As humans one of the things we find hardest is when things are not going well. We cry out for reassurance, for inner peace, for certainty, and much more besides. Sometimes these reassuring gifts come quickly and easily. At other times they seem to be a long time coming; they feel elusive. We can even feel that God has deserted us, and our cry becomes, ‘God, where are you?’

In recent months I’ve been helped by the theme of transition. It’s a theme that makes sense whenever we find ourselves going through changes, either individually or as a group of people. The pandemic is a big example of a time of transition.

Typically there are three stages to any transition. I offer them to you because they seem to fit with today’s theme, and like me you may find them helpful. These stages are given different names, but perhaps the most accessible are, firstly, order; secondly, disorder; and thirdly, reorder.

So, with the pandemic as an example: before the pandemic we might describe as a time of order. The duration of the pandemic, which is where we are, feels like disorder. We long for what we call ‘normal’, by which we mean reorder.

Frequently in the Psalms we come across what is described as orientation, disorientation, reorientation – same sequence, just different words. My point is this: in many ways we are all in a stage of disorder, of disorientation.

And this is most important. It’s all part of the process; it’s inevitable. It’s horrid and it’s unsettling, and it makes us worried or frightened, and it even hurts. But we will come through and there will be better days. This, thank God, includes those world situations that make our lives look as though we’re living the dream.

To be practical, and powered by the Spirit, there’s something we can do right now to help bring about this reorder. It’s this: we can focus on small things and do them really well.

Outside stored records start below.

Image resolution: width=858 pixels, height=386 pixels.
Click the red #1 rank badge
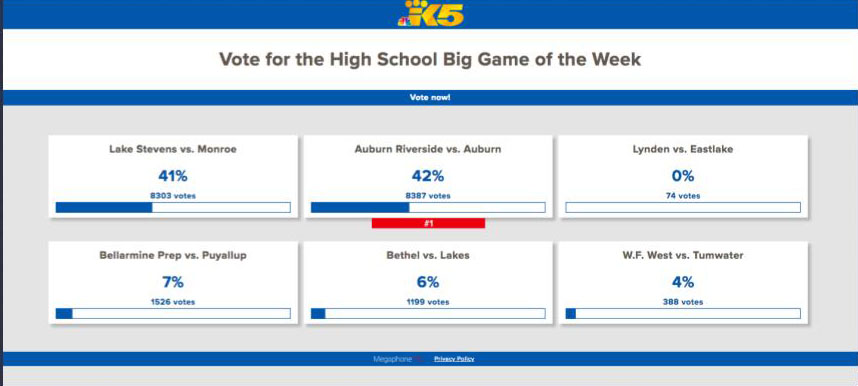click(428, 223)
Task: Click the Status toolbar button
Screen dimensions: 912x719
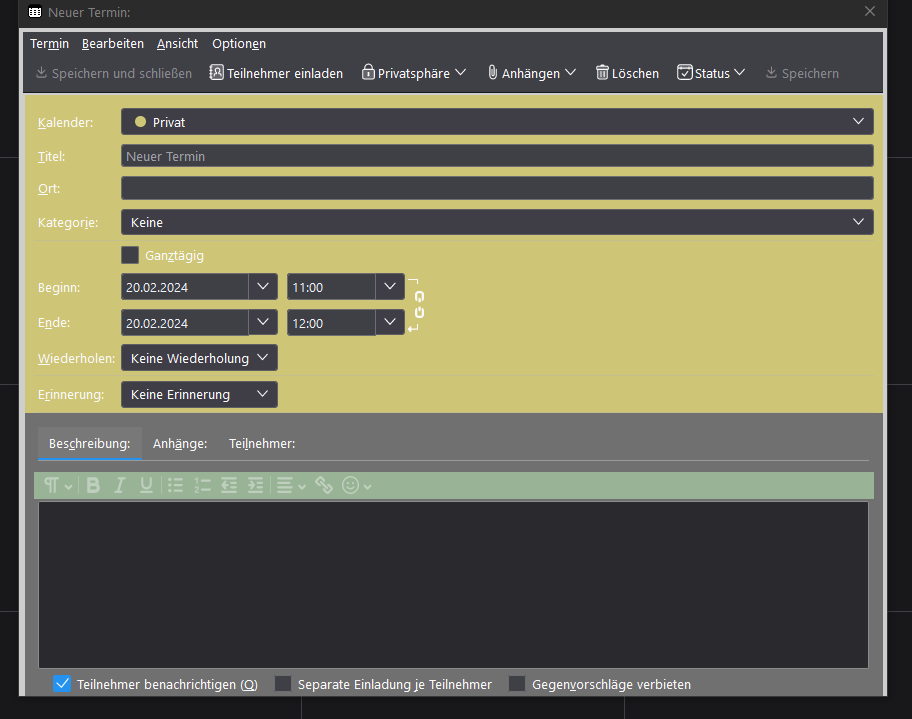Action: click(x=711, y=73)
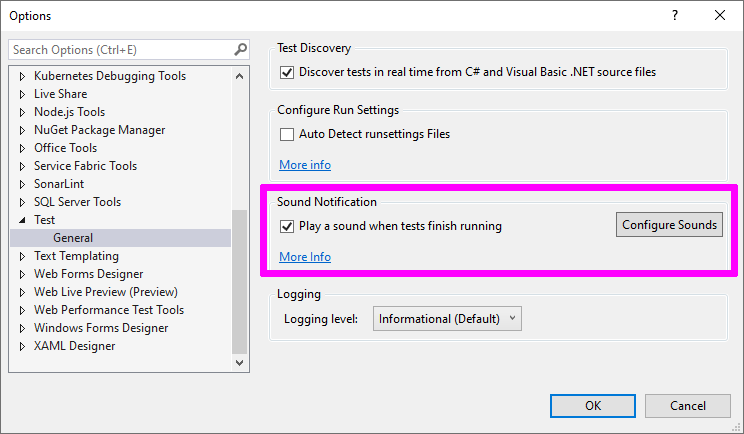Expand the SonarLint node arrow

tap(22, 185)
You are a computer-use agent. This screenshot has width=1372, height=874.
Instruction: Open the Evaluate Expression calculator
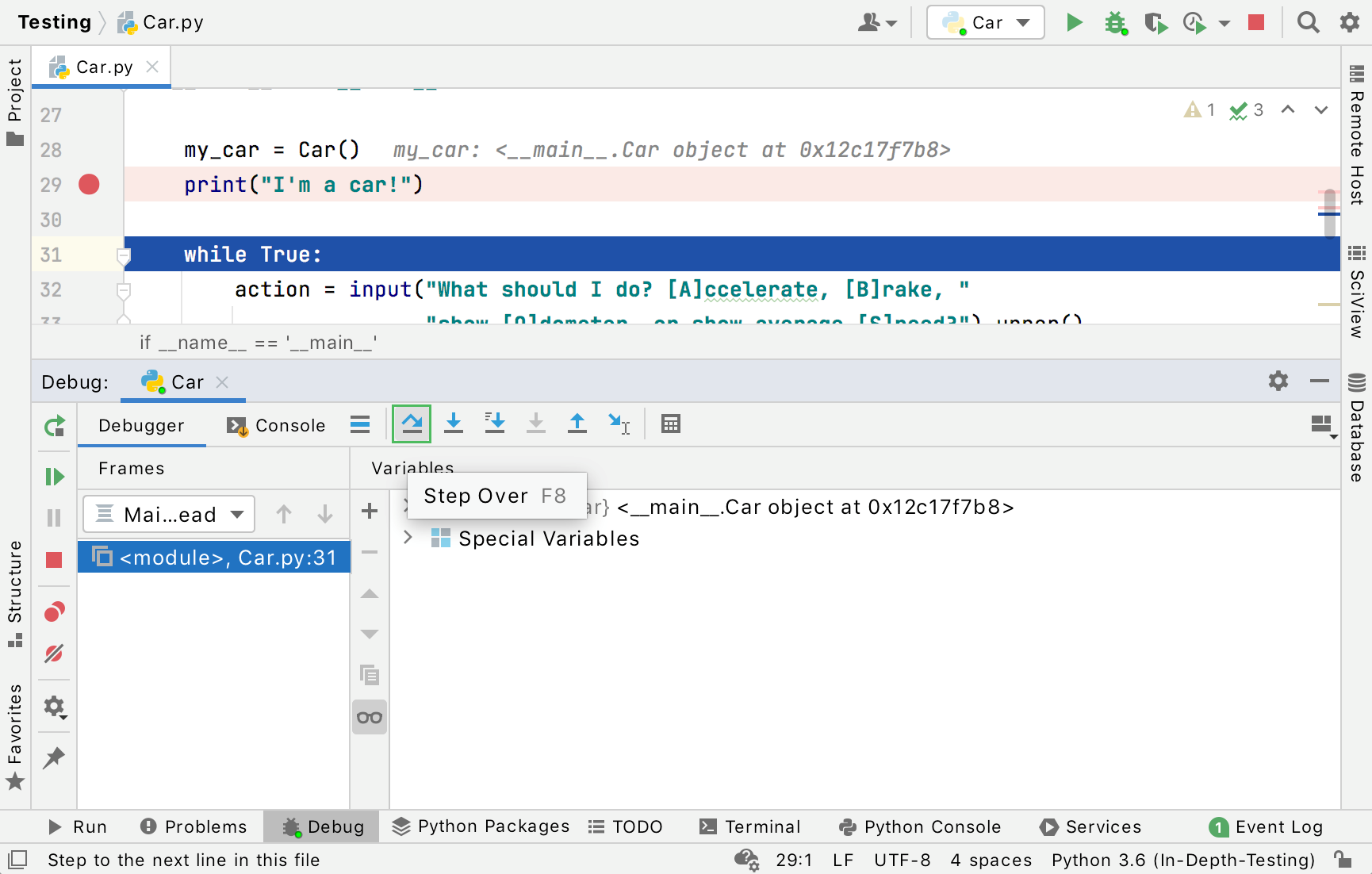pyautogui.click(x=671, y=424)
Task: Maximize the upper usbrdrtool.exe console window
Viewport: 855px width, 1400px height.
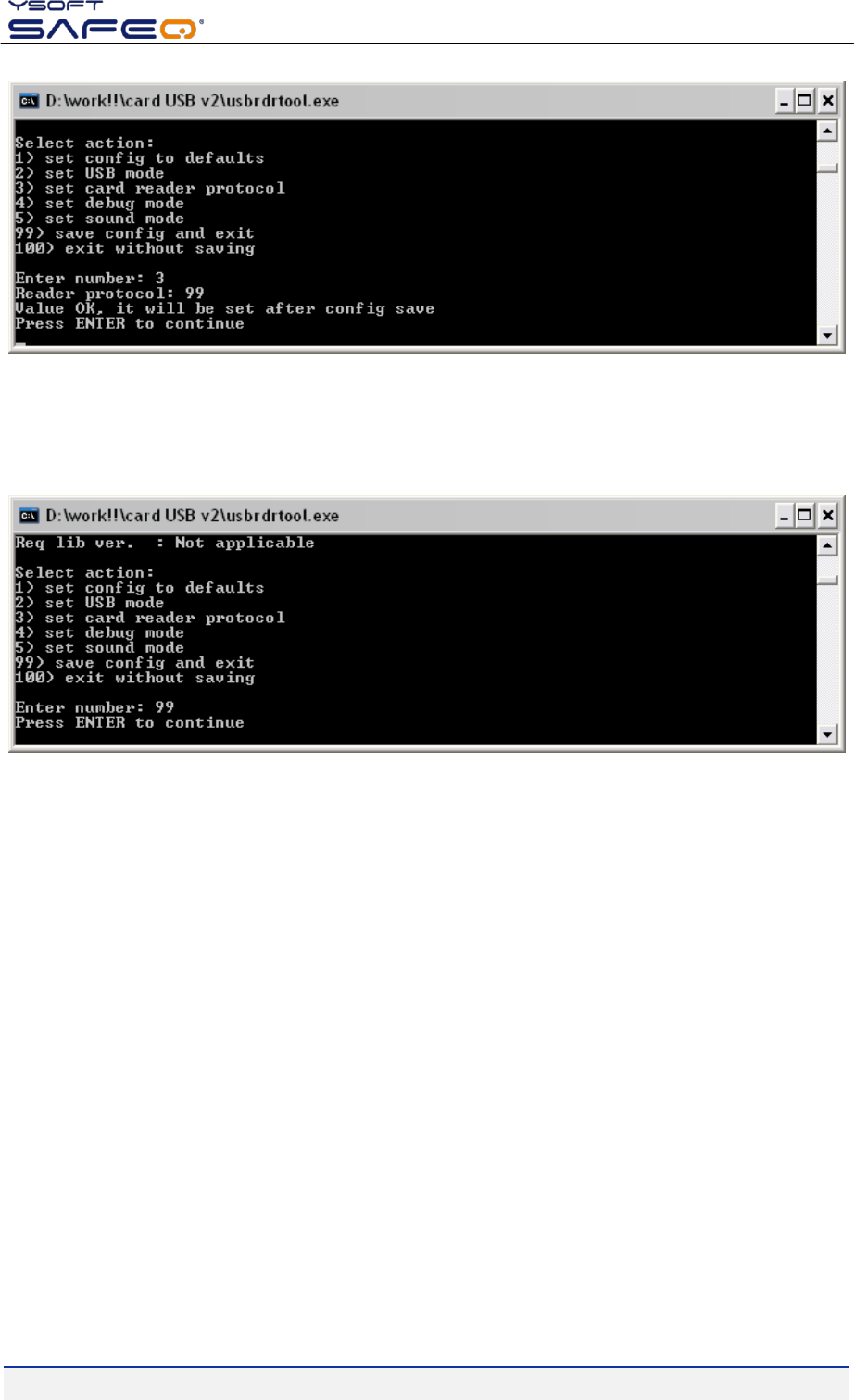Action: tap(806, 101)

We can give generously of our time and our skills for the work of the local church. And to be specific, we can do this by offering to help or responding to requests. When we hear of a need we can put our hand up and say, ‘Yes, I’ll do that, of course I will. It will be my pleasure.’

And to give a concrete example, we can all in these next few months be engaged in what is simply called ‘team-building’. In these coming months I want us to build on all we already have and make it stronger. Just one example: at St Paul’s at our 9.30 service we need new people for our sound-operating team.

In conclusion, God the Holy Spirit is deeply personal: always active, living in us, and between us, and through us. Amen. Alleluia!